DESCRIPTION OF THE TASK:
Answer these questions using the forum post about uneven shower screen flow:
(a) Which espresso machine did the poster recently buy?
(b) How much coffee does the poster dose, and into what basket?
(c) What upgrade did the poster buy for the machine?

# Uneven shower screen flow



## George B (Aug 8, 2021)

Hi everyone, I recently purchased a Rancilio Silvia but I'm stuggling to achieve reasonable extraction times. Shots pull way too fast. I have a sage smart grinder pro, which is obviosuly not the best grinder but I would expect to be able get somehwere near reasoanle espresso. But even on the finest setting, with a slight updose (19g in 18g vst basket) I typically reach around 36g in little more than 20 seconds. It may simply be a reflection of an inadequate grinder, but I noticed today that water flow through my shower screen appears particularly uneven. Rushing out in one or two solid streams (always intially one) with no even distribution. Sometimes flow is more even after I have run some water through the grouphead a few times. Comparing my flow to other videos appears to suggest it may be anamolous, leading me to think perhaps this flow is causing channelling (although no clear evidence is shown on the puck). I have tried loosening to the screw but to no avail. If anyone can advise whether my water flow is actually normal that would be brilliant, I have linked two videos as I purchased a flat shower screen upgrade, but the same issue persists for both.

STORED DATA:
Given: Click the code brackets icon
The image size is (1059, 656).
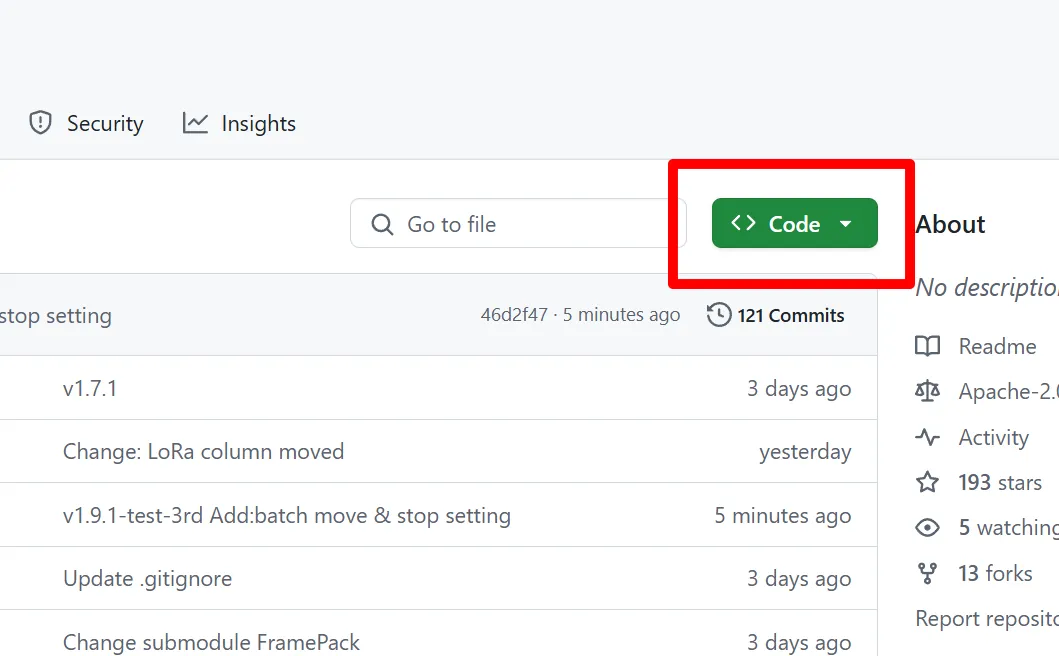Looking at the screenshot, I should click(x=743, y=223).
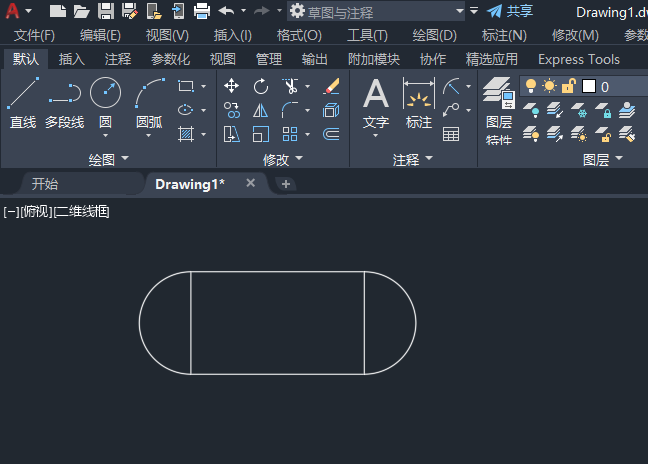Screen dimensions: 648x464
Task: Toggle layer freeze sun icon
Action: point(549,87)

TASK OUTPUT:
(a) A Rancilio Silvia.
(b) 19g, into an 18g VST basket.
(c) A flat shower screen.